I am almost persuaded that the whole exchange is fictional -- a symbolic story created by the author of the Fourth Gospel to express something about Jesus in relation to the Jewish and Samaritan religions (perhaps symbolized by Jacob's well) -- because it just doesn't seem like the sort of conversation that could have taken place in real life.

(By the way, I take it from your mention of "meat, the most concentrated food" that you are unaware that "meat" in King James English means food of any kind, not specifically animal flesh. "Out of the eater came forth meat," says Samson, referring to honey.)

Bruce Charlton said...

@William - The passage as a whole works; albeit that it does not flow smoothly with prose sense. That is why we need to think of it as a poem. If we close-in too much on a poem with our focus, then the meaning will elude us.

I feel the opposite about fictiveness; to me the episode has an air of literal truth, from its very specificity of content; but the events cannot be eye witnessed, so presumably it was reported by Jesus to the disciple/s.

Sure I know that meat also means food in old texts; but among foods meat has the sense of being especially valued; and the meaning here goes beyond food, beyond nourishment. In the KJV meat sometimes seems to be distingushed from bread. But again, explaining poetic symbolism usually fails to explain it, and often kills the poem qua poem.

In this kind of reading we cannot and should not be aiming to explain everything, to answer every question; we aim to understand at the level of communication intended. In this instance the intended unit of understanding is, I think the whole passage quoted.

Scripture must be divinely inspired writing, with divine intervention to preserve what is necessary and to sustain the reader. But in the end we are talking about a direct, unmediated process of knowing being 'stimulated' by the reading of scripture.

This knowing may be blocked by a variety of attitudes and baises and constrained by capacity etc; or this piece of scriptually evoked knowledge may not be relevant or necessary for an individual... I feel this way about much of the Old Testament - it is not relevant to me in what way it is true, or whether it is false - I can't really understand because I don't need to understand.

So, where This passage succeeds with me is in evoking the excitement of meeting the Messiah 'here and now', the wonderfulness of his gift (so wonderful as to be on the edge of what we can apprehend) - and the way in which he has swept aside 'traditional' obstacles to our each grasping the gift. The LDS video gets these across very well.

Michaela Stephens said...

Considering the woman had had 4 husbands, we can extrapolate that her experience was of a very broken home life and it is likely that most if not all of those husbands had divorced her. But she was apparently attractive enough that once divorced, another man was perfectly willing to marry her. Likely she was becoming skeptical of men and that the man she had at that time she had refused to marry in order to retain some sort of personal autonomy that maybe had been denied her in marriage.

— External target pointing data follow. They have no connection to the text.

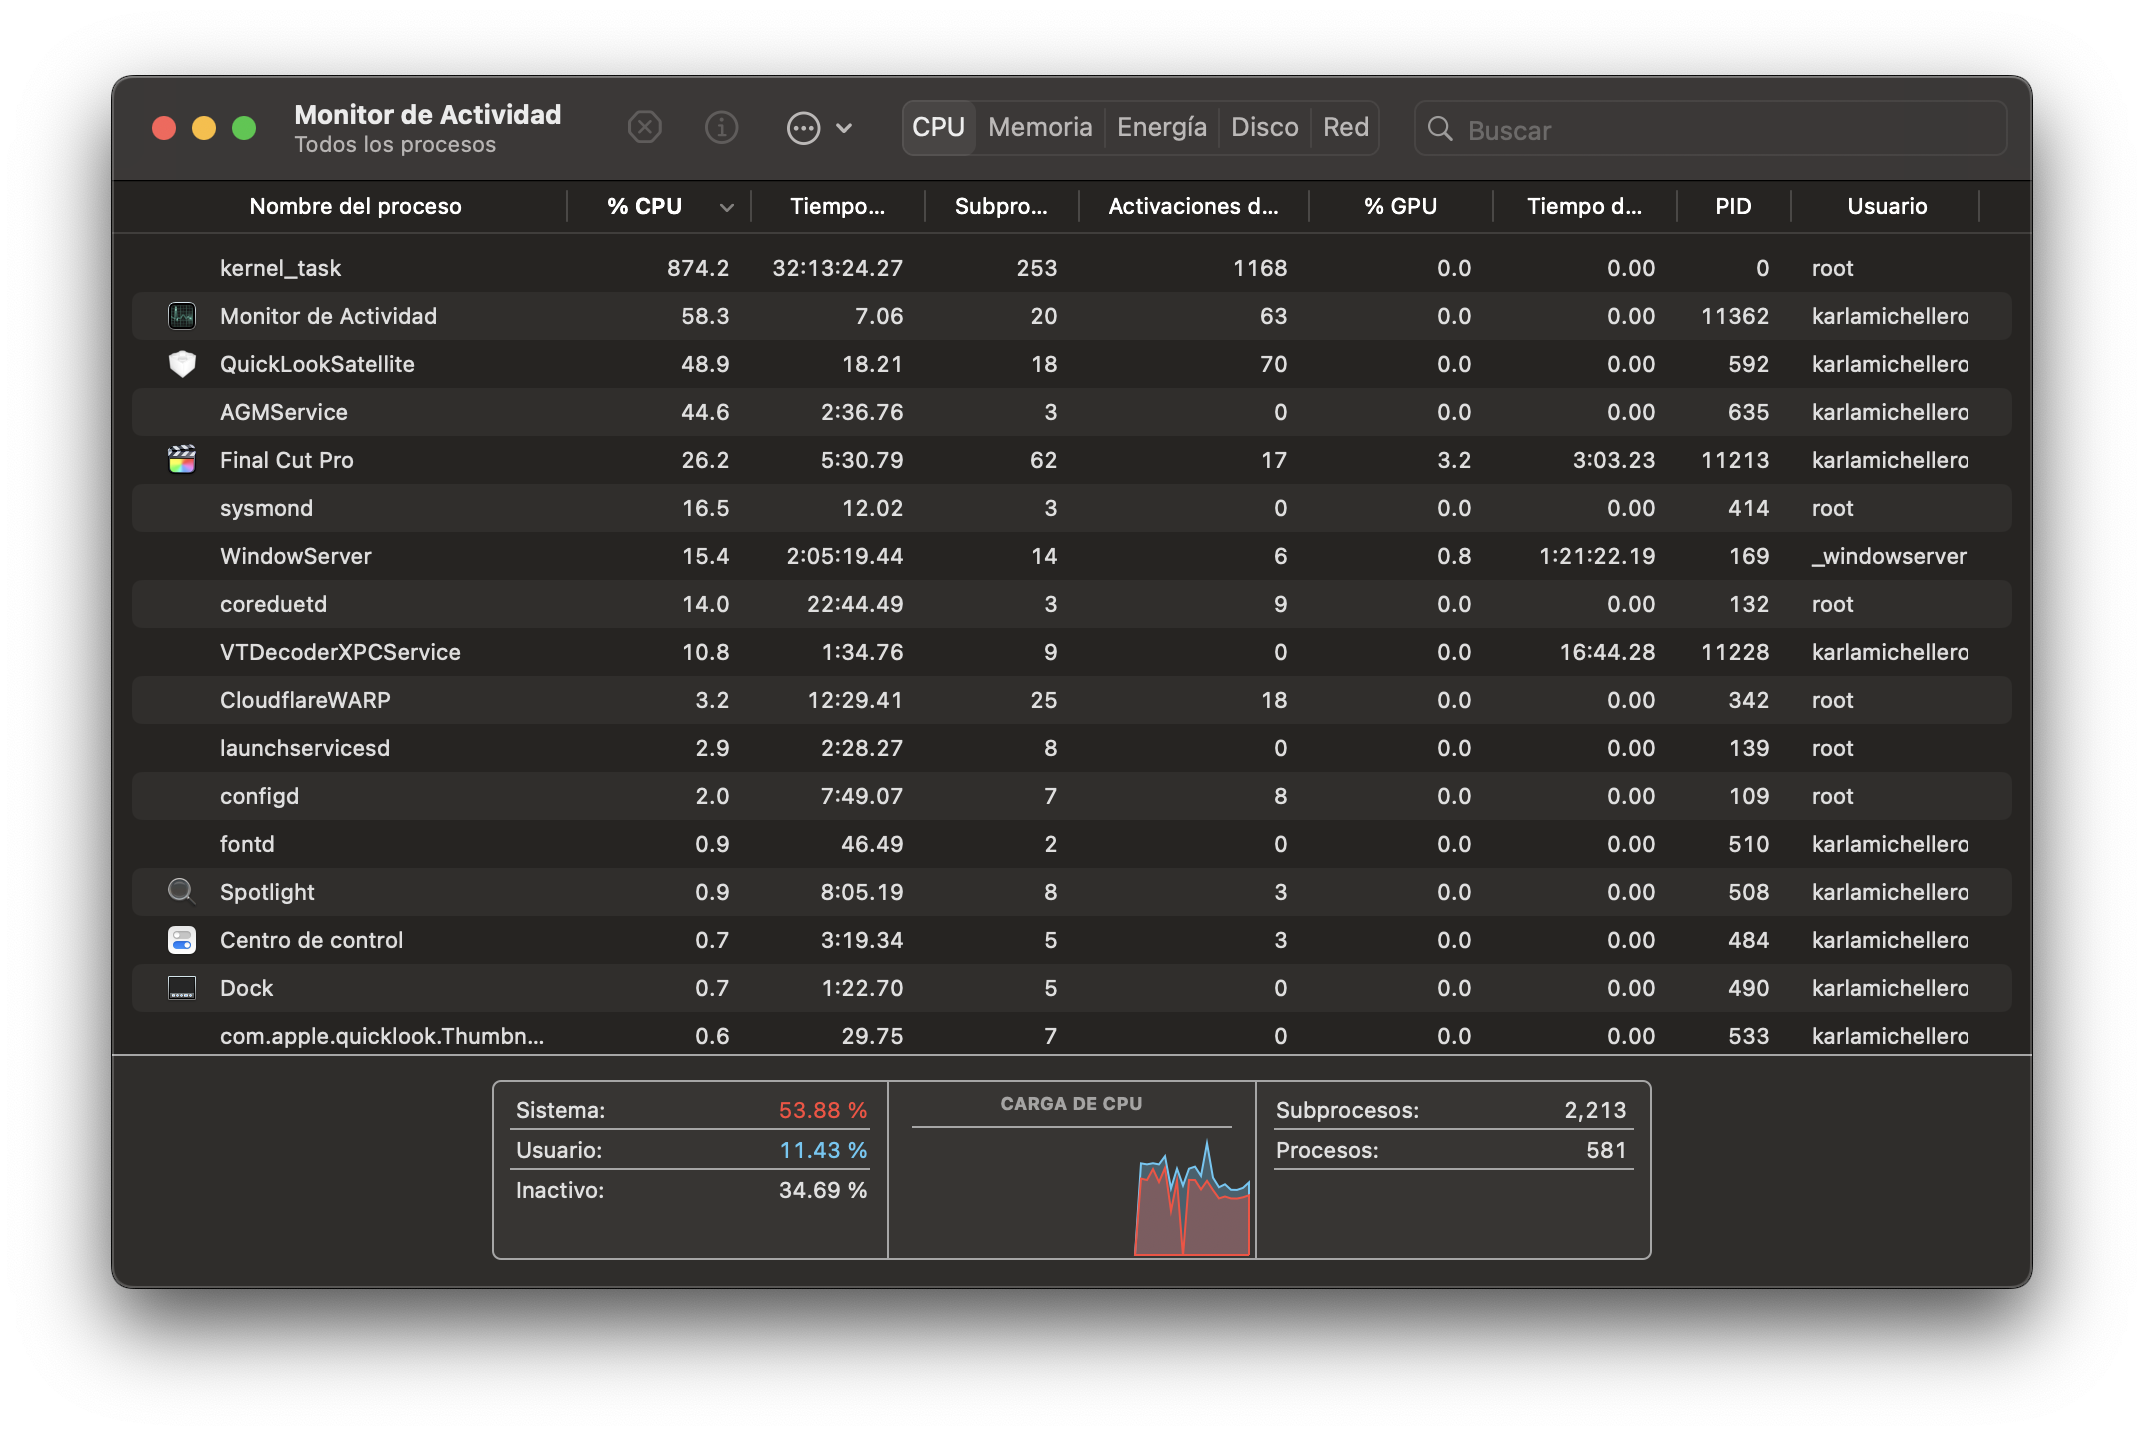Sort by the % GPU column header

[1400, 206]
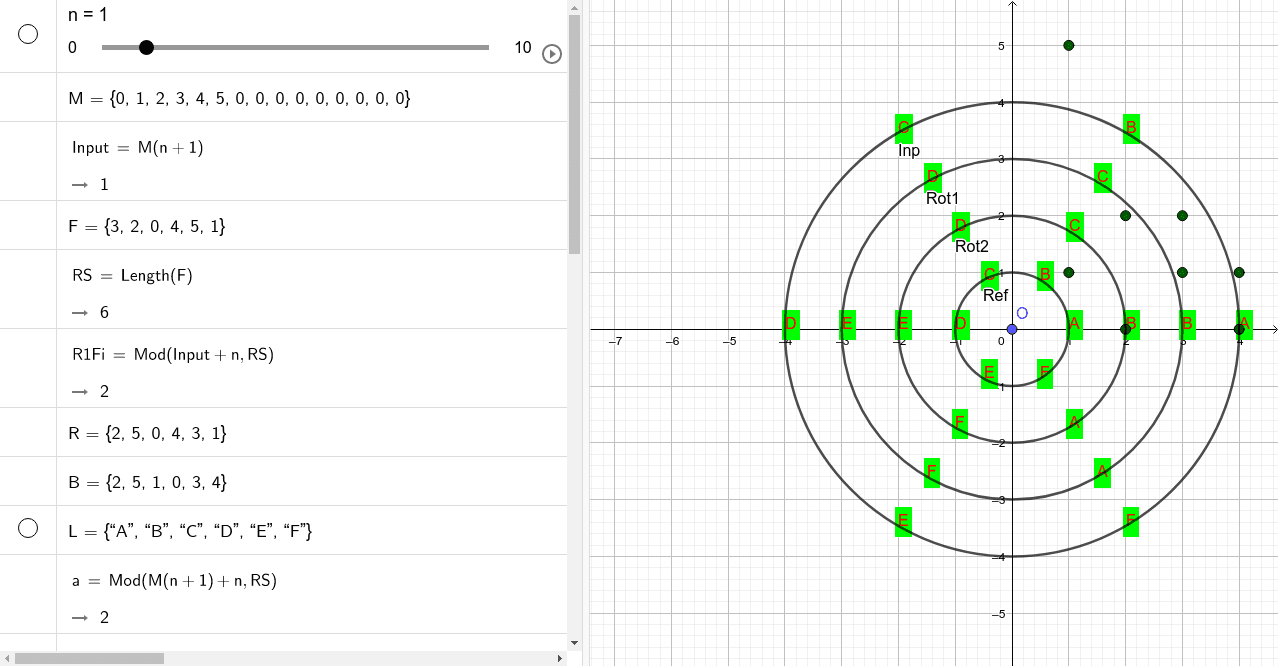Screen dimensions: 1280x668
Task: Select the point labeled O near the origin
Action: [x=1021, y=312]
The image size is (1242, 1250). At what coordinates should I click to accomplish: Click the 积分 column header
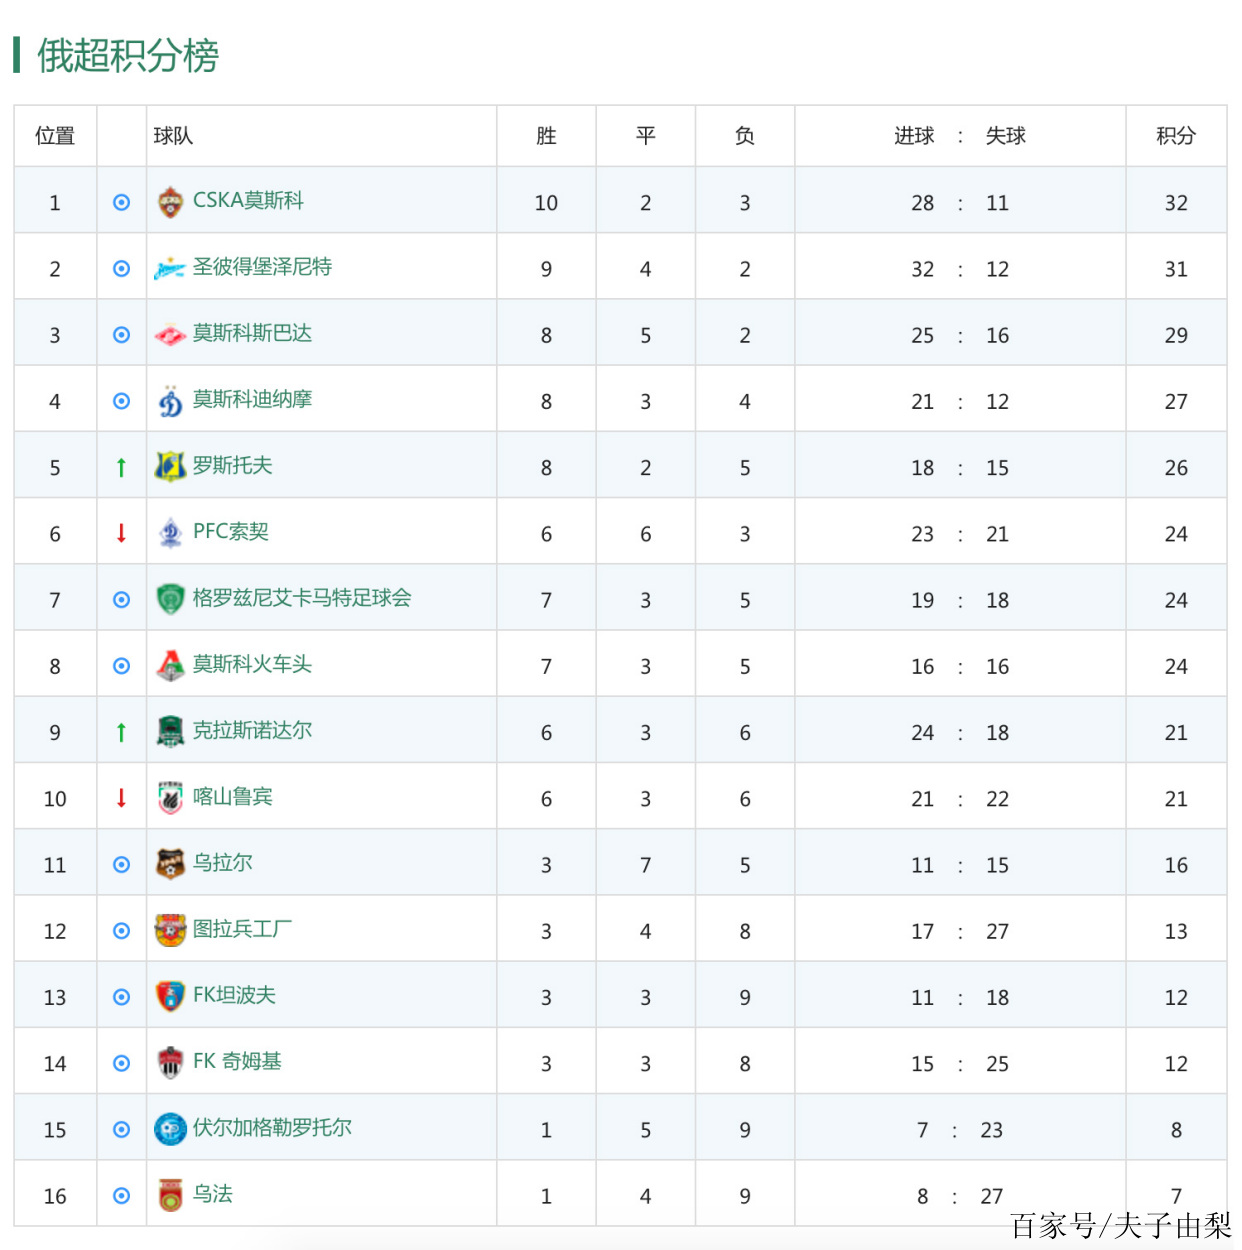coord(1176,136)
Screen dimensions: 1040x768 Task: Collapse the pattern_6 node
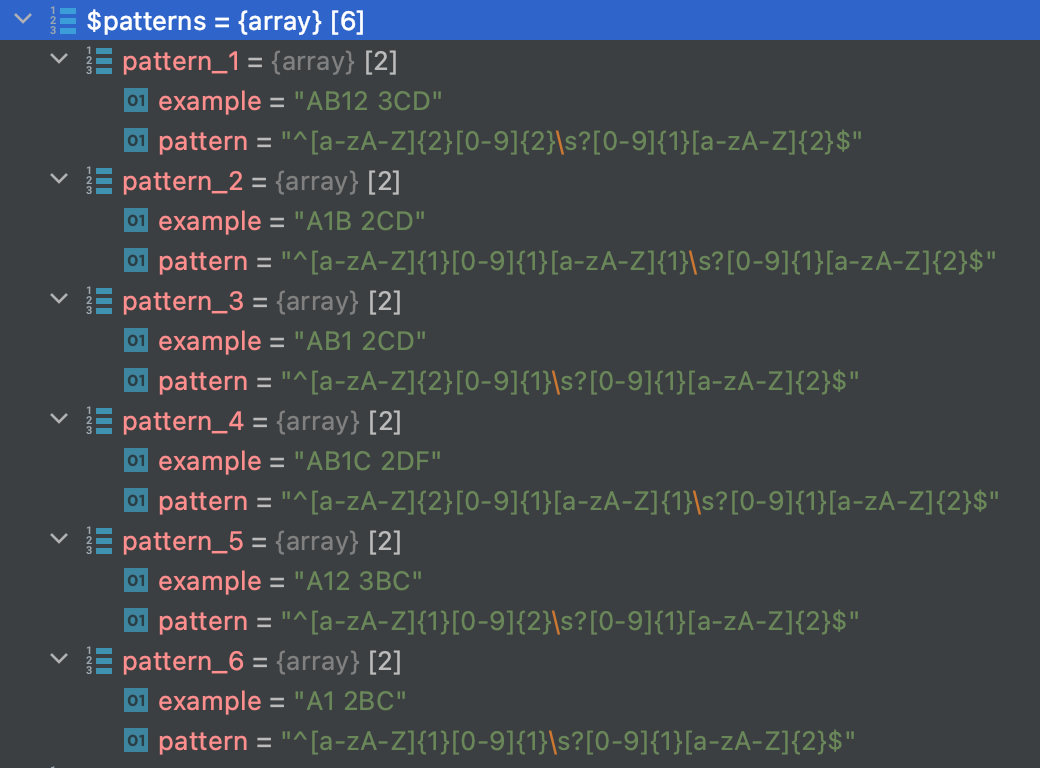(58, 660)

She would be particularly conscious of her need for the comfort of living water, something to console when the promise of satisfaction and security in family life had been persistently broken. Her conversation goes to the essentials, rather than skimming the surface. She's not interested in mere appearances any more.

Also interesting is that when she goes to tell people about Jesus, she goes to the MEN, and not to the women. And they BELIEVE her.